Les deux tiers de la vie y suffiraient à peine. Il faut donc instaurer des méthodes nouvelles. Quand on n’a pas le loisir d’explorer une région, le pic à la main, en gravissant lentement ses sommets, on la survole. L’enseignement, désormais, doit devenir une aviation au lieu d’être un alpinisme. »

Une aviation intellectuelle. C’est bien cela. On survolera le domaine de la connaissance. Donc premièrement, il faudra le reconnaître, ce domaine de la connaissance et puis le cadastrer de façon que le voyage aérien en soit facilité. Mais il y a beaucoup de degrés dans la manière de survoler un territoire. On peut en prendre une vue d’ensemble rapide ; on peut la prolonger par des ralentissements, des évolutions, des rapprochements du sol… on peut enfin atterrir plus ou moins longuement sur des points déterminés. On peut aussi répéter le survolement plusieurs fois de façon à bien se pénétrer de ce que la première vue a révélé. Quelle élasticité engendrera l’application à la pédagogie de pareils procédés.
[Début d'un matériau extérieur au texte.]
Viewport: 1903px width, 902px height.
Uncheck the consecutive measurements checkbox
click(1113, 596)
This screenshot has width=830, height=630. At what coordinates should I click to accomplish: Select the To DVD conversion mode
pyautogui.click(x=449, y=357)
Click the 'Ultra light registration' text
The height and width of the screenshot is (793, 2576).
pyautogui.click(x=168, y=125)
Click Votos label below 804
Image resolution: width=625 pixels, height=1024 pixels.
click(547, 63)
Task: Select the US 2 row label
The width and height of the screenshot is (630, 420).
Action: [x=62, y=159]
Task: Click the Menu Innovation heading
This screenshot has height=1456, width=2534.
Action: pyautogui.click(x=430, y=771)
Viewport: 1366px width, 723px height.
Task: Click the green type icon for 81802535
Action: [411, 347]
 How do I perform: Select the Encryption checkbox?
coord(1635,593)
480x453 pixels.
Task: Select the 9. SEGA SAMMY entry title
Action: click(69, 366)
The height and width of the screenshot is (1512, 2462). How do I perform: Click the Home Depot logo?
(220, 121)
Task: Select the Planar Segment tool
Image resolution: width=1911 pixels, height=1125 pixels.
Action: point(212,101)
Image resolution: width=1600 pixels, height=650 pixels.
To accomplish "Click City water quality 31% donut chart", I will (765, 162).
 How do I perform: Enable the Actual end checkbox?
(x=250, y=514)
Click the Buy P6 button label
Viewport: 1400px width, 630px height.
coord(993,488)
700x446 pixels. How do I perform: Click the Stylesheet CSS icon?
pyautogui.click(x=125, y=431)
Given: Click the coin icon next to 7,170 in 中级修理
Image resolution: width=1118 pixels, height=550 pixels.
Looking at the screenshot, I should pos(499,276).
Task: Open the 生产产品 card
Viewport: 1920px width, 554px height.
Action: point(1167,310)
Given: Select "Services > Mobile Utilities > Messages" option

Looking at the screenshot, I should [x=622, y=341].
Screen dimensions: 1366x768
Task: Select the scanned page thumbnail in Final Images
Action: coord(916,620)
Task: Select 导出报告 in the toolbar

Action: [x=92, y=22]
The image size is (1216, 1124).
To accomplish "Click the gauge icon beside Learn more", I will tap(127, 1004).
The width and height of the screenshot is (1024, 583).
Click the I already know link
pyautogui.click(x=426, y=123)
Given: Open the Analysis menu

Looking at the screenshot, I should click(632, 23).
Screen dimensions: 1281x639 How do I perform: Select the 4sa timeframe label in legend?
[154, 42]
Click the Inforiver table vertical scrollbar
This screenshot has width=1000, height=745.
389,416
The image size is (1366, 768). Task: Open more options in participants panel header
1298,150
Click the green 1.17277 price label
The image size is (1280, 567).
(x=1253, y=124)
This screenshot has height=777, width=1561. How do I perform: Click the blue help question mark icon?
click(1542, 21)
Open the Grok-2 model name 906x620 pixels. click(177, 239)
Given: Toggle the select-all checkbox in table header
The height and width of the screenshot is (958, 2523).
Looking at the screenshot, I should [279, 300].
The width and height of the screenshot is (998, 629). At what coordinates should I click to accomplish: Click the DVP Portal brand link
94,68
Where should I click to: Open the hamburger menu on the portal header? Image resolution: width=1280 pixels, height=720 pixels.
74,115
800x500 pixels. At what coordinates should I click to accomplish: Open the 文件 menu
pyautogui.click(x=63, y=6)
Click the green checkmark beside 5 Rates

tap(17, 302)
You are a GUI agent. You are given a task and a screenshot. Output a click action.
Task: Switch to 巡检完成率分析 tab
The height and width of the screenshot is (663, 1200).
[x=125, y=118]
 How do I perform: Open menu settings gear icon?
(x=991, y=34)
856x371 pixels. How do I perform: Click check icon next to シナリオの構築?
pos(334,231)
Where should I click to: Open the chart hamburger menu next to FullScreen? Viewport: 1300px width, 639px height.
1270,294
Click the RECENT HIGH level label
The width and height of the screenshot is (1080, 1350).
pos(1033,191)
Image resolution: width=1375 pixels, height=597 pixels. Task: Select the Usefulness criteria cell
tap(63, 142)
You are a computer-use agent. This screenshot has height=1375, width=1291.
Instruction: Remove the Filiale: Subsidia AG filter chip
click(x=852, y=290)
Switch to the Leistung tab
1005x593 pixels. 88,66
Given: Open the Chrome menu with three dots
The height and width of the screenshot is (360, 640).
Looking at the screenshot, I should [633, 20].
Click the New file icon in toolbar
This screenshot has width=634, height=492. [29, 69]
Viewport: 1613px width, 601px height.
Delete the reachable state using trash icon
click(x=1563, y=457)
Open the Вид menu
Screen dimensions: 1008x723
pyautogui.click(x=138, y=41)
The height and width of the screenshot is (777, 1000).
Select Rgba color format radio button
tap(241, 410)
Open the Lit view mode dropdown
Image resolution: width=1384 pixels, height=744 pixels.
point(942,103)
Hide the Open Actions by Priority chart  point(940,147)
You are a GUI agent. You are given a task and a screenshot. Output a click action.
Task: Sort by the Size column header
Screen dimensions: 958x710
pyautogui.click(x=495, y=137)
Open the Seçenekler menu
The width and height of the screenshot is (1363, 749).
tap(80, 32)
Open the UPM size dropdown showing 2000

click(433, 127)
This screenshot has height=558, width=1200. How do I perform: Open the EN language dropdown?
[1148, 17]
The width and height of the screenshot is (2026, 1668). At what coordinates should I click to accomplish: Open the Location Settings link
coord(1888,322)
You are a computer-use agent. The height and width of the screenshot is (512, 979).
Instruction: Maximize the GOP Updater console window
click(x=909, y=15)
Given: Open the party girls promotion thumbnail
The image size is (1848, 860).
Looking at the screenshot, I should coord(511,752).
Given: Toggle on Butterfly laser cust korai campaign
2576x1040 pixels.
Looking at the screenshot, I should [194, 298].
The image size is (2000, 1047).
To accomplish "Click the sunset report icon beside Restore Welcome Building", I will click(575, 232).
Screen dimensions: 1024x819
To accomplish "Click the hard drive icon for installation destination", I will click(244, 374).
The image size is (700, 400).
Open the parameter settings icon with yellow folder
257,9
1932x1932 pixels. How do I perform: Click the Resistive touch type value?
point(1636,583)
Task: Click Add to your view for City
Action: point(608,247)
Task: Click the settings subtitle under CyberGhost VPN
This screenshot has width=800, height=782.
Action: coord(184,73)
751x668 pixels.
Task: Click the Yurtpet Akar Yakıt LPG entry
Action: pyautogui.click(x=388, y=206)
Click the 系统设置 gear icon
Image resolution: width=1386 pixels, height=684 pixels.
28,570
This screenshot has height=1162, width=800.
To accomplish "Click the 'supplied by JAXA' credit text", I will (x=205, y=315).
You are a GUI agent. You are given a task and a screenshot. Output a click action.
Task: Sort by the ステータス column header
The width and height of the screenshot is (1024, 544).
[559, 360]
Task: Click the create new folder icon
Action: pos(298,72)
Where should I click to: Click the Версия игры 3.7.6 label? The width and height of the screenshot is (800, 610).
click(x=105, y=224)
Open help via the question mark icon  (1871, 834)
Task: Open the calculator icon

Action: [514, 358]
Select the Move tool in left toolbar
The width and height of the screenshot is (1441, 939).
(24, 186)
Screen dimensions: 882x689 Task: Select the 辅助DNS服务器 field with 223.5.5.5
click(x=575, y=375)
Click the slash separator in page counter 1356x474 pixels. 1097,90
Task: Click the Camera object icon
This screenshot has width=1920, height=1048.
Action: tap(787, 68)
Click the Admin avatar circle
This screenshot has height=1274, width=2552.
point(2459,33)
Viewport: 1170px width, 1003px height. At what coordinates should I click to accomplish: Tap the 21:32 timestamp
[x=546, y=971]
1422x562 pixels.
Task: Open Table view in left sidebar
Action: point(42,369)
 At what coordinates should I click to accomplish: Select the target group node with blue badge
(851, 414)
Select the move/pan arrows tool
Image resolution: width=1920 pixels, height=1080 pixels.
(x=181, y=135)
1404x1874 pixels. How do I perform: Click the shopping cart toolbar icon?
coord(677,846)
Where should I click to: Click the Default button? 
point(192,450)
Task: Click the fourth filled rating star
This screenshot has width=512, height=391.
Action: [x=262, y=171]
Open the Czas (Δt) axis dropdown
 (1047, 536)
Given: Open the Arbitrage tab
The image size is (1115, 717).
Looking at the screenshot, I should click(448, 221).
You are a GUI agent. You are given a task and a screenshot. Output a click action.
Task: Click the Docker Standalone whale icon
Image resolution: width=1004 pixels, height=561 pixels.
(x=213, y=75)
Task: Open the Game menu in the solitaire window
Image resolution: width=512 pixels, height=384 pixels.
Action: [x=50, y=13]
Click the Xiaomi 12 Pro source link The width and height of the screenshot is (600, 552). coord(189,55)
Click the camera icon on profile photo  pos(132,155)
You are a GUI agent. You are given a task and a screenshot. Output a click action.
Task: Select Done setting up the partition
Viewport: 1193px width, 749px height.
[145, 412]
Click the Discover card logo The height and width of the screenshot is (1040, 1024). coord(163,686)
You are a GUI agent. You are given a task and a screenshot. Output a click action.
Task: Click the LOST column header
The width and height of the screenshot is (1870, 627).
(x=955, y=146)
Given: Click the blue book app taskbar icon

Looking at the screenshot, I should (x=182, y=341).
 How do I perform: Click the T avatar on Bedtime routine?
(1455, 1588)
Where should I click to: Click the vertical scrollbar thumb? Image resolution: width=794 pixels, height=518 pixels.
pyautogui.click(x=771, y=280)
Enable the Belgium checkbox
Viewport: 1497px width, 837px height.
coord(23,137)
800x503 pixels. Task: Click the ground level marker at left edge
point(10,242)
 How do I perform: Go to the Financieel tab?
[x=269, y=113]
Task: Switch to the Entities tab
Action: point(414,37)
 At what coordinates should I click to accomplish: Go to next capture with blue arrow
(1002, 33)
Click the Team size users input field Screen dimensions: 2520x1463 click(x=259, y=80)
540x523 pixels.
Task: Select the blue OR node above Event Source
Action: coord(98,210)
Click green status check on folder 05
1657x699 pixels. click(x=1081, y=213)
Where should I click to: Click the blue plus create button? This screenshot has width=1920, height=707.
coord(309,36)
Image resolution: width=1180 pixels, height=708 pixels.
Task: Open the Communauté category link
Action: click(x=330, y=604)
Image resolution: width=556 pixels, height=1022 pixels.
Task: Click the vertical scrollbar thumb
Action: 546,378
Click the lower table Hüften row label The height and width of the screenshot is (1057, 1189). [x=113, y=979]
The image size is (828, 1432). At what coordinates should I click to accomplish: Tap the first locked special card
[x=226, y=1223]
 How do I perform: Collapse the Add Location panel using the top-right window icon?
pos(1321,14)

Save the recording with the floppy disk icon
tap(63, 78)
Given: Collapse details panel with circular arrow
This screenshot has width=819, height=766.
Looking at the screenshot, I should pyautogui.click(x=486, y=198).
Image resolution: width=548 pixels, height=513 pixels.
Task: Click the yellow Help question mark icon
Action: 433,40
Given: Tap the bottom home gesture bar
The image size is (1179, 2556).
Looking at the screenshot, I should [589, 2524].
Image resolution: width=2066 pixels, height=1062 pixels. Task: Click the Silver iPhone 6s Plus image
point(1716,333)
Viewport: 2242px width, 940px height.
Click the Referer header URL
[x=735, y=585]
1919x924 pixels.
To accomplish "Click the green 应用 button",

Encore n’en faut-il pas abuser. Après l’excès de myopie, il ne faut point verser dans l’excès de presbytisme. C’est pourquoi comme je le disais tout à l’heure, les réformes que nous préconisons ne touchent ni l’École primaire où s’apprend le maniement des outils servant à la culture ni l’École supérieure ou universitaire qui distribue le spécialisme pratique ou scientifique. Mais entre les deux nous prétendons, disions-nous déjà avec Lippmann, il y a bien des années, encarter « une ère d’idées générales embrassant l’ensemble du monde matériel et de l’évolution humaine afin que tout homme possède ainsi, au seuil de la vie active un aperçu du patrimoine dont il est à la fois bénéficiaire et responsable ».


iv


Cette aviation intellectuelle susceptible d’une gradation si nuancée, l’université populaire peut y participer. Ce survolement du domaine de la connaissance, ses auditeurs peuvent y prétendre, Les règlements que nous avons préparés y ont pourvu ; ils sont stricts, sévères même. Il faudra empêcher l’institution de dévier ; elle doit garder quelque intransigeance hautaine pour demeurer uniquement pédagogique. À cette condition, elle sera vraiment une des assises de la cité prochaine.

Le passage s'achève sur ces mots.